You must remember to clean your headphones and take frequent breaks. It does cause more fatigue than working on speakers. In my experience, open headphones are better than closed ones for long term use.

There is also another downside. There is no cross-talk between the left and right channels. This is very different in speakers of course.

Clarity is great when compared to listening in untreated rooms but in a high quality studio, it will be extremely clear as well. Provided the room is well designed and you have full range speakers.

Ultimately, I would say that working on speakers is better even in slightly compromised studios or listening via less ideal speakers.

You do get used to the response of your room. But it is extremely difficult to work in untreated rooms or rooms with bad treatment if you must deliver production music or mixes etc.


----------



## maxime77 (Aug 7, 2015)

Why would you choose between Monitors & Headphones? Just use both, start by mixing with Studio Monitors & then check the details with your headphones to make sure nothing is wrong (such as Reverb). A mix done with Studio Monitors will most of the time sound good in Headphones, but the contrary is not so true, or let's say it's less probable. Here is a nice blog where you can find some information about it: http://therecordingrevolution.com/2014/03/07/should-you-mix-on-headphones-or-monitors/


----------



## Vin (Aug 7, 2015)

You should use both.

It's perfectly possible to achieve great-sounding mixes on headphones, especially if you work in untreated room, in which case is better to work on headphones most of the time and then check your mix on monitors.

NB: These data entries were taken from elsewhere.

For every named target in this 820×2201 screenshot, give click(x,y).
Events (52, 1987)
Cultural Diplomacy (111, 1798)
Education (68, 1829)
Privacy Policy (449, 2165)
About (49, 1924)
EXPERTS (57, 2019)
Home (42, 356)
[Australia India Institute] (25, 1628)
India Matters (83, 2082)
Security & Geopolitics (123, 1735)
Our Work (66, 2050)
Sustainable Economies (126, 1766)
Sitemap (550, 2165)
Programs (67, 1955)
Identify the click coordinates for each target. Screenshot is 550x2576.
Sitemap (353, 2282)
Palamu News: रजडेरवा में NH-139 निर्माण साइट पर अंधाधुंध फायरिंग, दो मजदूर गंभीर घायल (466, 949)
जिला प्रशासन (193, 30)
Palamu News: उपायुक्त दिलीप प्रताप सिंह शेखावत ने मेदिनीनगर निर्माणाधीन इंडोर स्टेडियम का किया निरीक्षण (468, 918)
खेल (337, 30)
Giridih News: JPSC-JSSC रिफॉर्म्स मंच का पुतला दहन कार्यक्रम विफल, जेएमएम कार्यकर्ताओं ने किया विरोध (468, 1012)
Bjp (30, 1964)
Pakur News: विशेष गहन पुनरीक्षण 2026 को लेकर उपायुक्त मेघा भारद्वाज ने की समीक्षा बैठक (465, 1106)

The key is using reference tracks (great mixes that you know well). Also, it's harder to get the bass right on headphones, so use a solid spectrum analyzer (like Voxengo SPAN) on your master bus to see what you can hear precisely.

Regarding translation to other systems, the single best piece of advice that I got is to mix in mono - it improved my mixes dramatically. If you get it right in mono, it will sound good anywhere.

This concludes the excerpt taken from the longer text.